Today, Wednesday, March 28th, I mercilessly tortured my dog. I was heartless and unrelenting. I used the most diabolical of all weapons: soap and warm water.
That's how he'd tell it anyway. From my perspective, I was just giving him a bath. It's a beautiful day for it. The weather is sunny and warm. And he's starting to blow out his winter coat, as testified to by the blanket of dog fur that rings my room and most other places in the house.

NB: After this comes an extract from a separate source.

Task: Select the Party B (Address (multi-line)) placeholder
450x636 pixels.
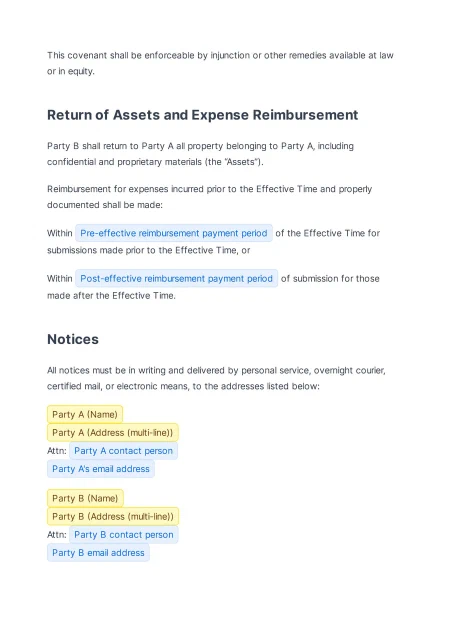Action: tap(113, 517)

He hates water. I removed his collar and picked him up, and it wasn't until I deposited him in the shower stall and climbed in with him that he knew something was really Really REALLY wrong. Throughout, he makes these whiny little whimpers that I refer to as his "little mouse noises." I'd say I turned a deaf ear to his pleading, but that wouldn't quite be accurate. I find it almost unbearably cute.
After I soaked, soaped, and rinsed him, I did the same for me. "See! Dad likes getting all clean! It's not so bad!"
Faithful Companion was not reassured by this.
Once the door of the shower stall slid open in it's tracks, he was out of there like a shot.
But then came the part he really likes: the toweling off! (Dogs love getting toweled off! At least my dog does.
Now, his noises are vastly different, all playful growls and yelps of joy.
I put some clothes on and we headed out onto the porch for some brushing and combing. The real brushing and combing will come later. When his wooly undercoat, loosened by the bath, will turn my little brown-eyed boy into a cottonball factory with four legs and a tail.
Maybe tomorrow or the next day, I'll take him over to the dog park in Montgomeryville and show him off.